---------- Source passage ----------

In 2007, Randall began performing as Dickens, and so far has presented about 50 performances.

“Creative people are always looking for ways to challenge themselves — to find something new and fun,” says Randall. “I picked Dickens because I love the characters he created, and the fact that he loved to bring them to life on stage for an audience. And of course, A Christmas Carol is a timeless classic that we never get tired of hearing, and with a message we all need to be reminded of.”

Randall, an Associated Press and UPI award-winning feature reporter, has been with WKBW-TV since August 1983. He had previous experience at WFSB-TV in Hartford, Connecticut and WDBJ-TV in Roanoke, Virginia.

A native of Western New York, Randall studied radio and television at Onondaga Community College, and theater arts at SUNY Geneseo. He obtained his Certificate in Broadcast Meteorology from Mississippi State University, and is the only local television meteorologist to have earned both the American Meteorological Society and National Weather Association Seals of Approval.

In the community, Randall makes appearances at fundraisers for many charitable organizations, including the Variety Club of Buffalo, of which he is an avid supporter.

“I think theater is such a personal experience for everyone,” says Randall. “Someone attending my Charles Dickens show can expect to be entertained, and hopefully, to leave the theater in the true spirit of the season.”

---------- Information ----------

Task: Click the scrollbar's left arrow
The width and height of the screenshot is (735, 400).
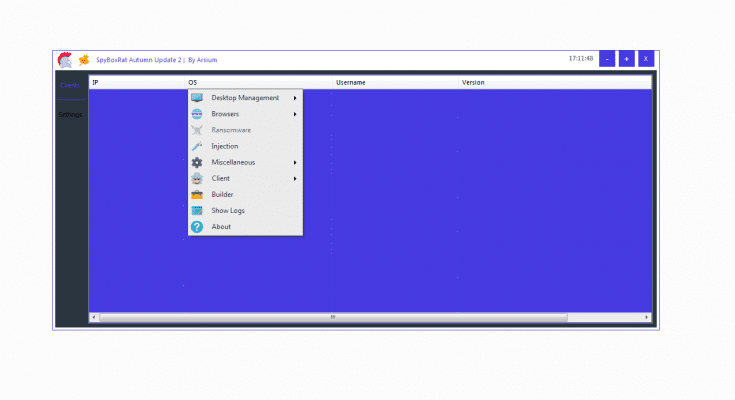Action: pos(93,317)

----------
---------- Information ----------

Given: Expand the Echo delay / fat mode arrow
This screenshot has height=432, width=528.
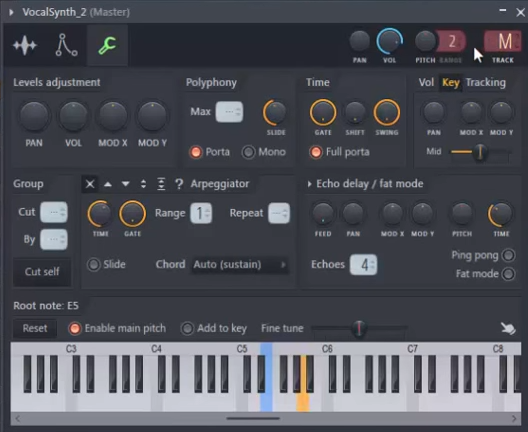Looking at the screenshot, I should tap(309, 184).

----------
---------- Information ----------

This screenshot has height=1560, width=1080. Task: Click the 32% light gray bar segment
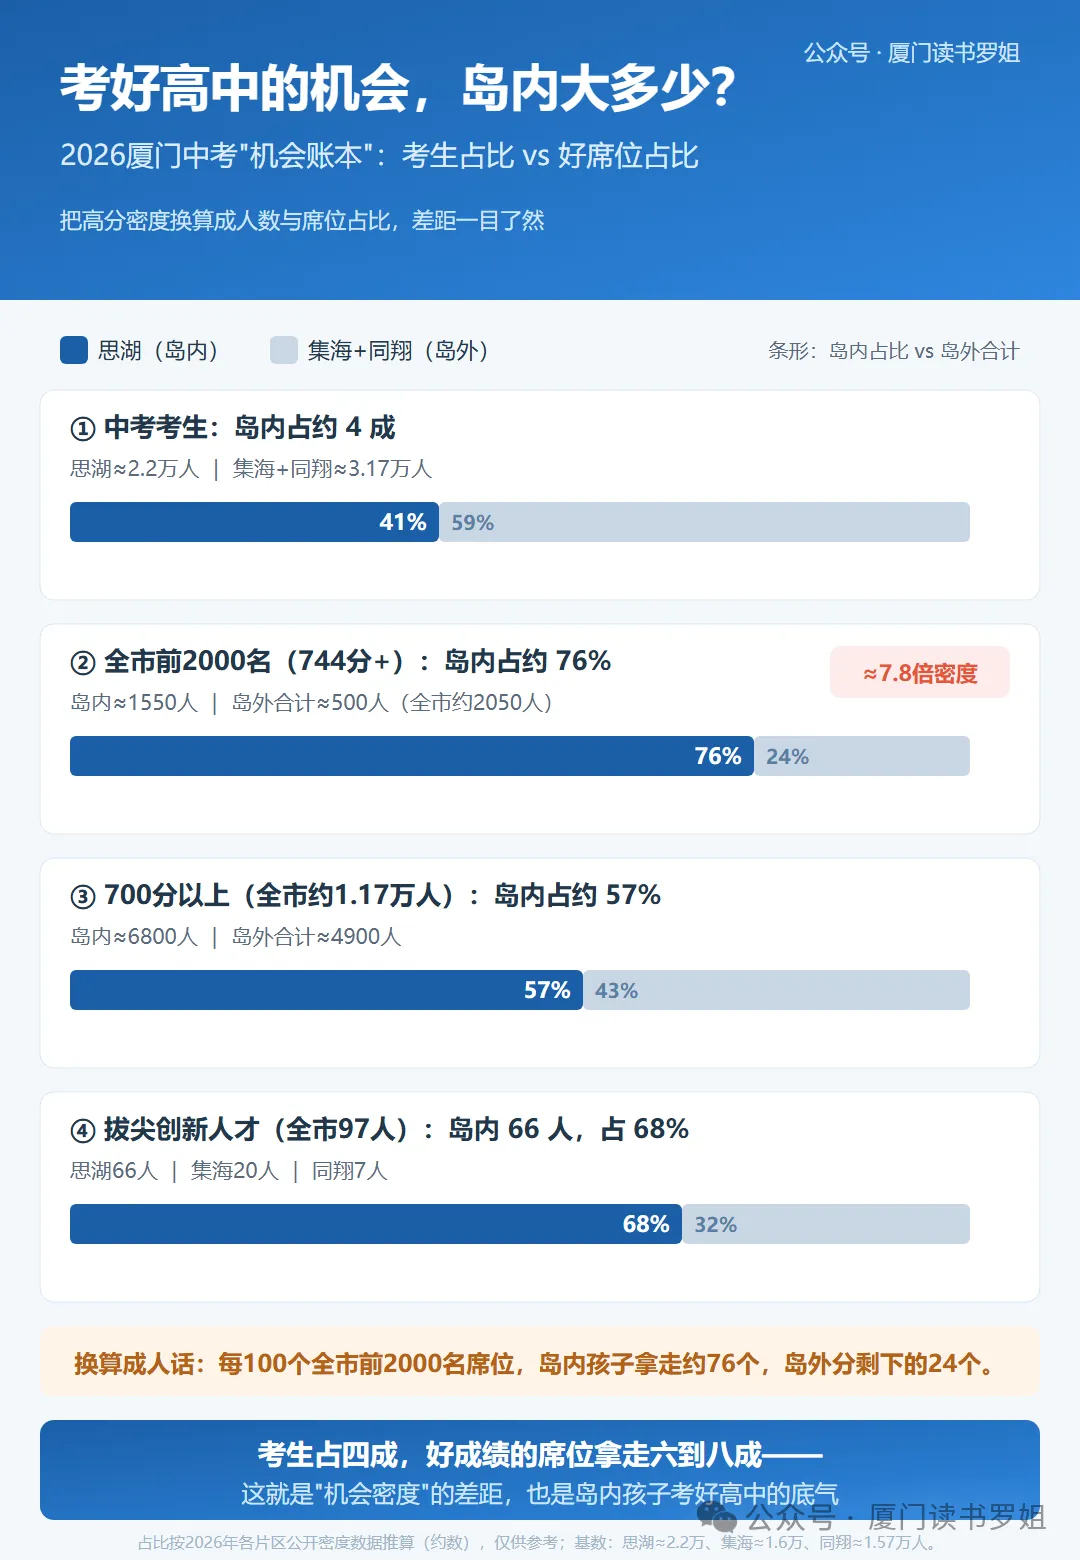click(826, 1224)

----------

List every television station named in the passage about Randall above.

Exercise solution >>
WKBW-TV, WFSB-TV, WDBJ-TV